Based on Jeanne Ryan’s novel, the film revolves around an app called ‘Nerve’, a social media game in which ‘Watchers’ challenge ‘Players’ to complete dares for money. One of these ‘Players’ is ‘Emma Roberts’, a straight-laced high school student who soon finds herself breaking the law and risking her life with Dave Franco. Imagine a young adult version of David Fincher’s The Game or David Cronenberg’s eXistenZ, but populated entirely by people related to famous actors.
From Franco’s performance to Roberts’ hair, the film is unconvincing; a moralistic finger-wagging exercise about the way we behave online, undermined by a gleeful approach to such behaviour. While the anti-mob mentality message is applaudable, it’s drowned out by gaudy neon and gaudier pop music. By the time the lesson is spelled out in monologue form, during a climax implausibly staged in a secret amphitheatre in the middle of New York City, we’re too fatigued to appreciate it.
The movie also features both Samira Wiley and Kimiko Glenn, AKA Poussey and Soso from Orange Is the New Black, whose combined presence elicits more emotion than any of the actual content. Otherwise, the only appreciable part is Roberts rapping along to the Wu-Tang Clan, providing stiff competition for the most cringeworthy cinematic moment of 2016; the year that gave us David Brent: Life on the Road and Batman v Superman.

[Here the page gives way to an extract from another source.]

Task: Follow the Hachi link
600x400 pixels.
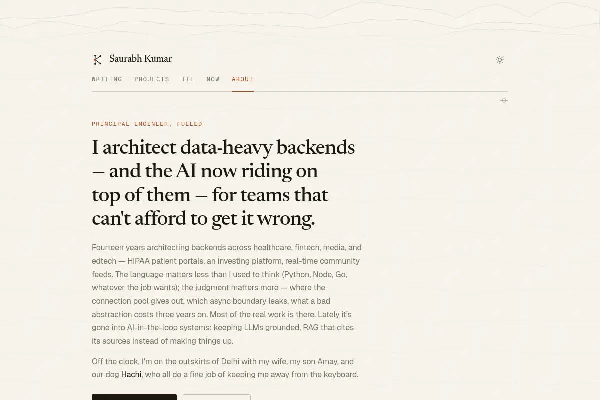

Although aimed at teenagers, Nerve insults them at every turn; both in terms of their portrayal here as braying morons, and the idea that young people are only interested in films about social media and apps rather than interesting characters and the world beyond their phones. If I were a teenager I’d be angry, having taken the arrival of Skins as some sort of personal affront.
As anyone who saw the Angry Birds movie will attest, films about apps are generally unappealing. Nerve‘s moral is that ‘Watchers’ are complicit in the worst aspects of the internet. So do not watch.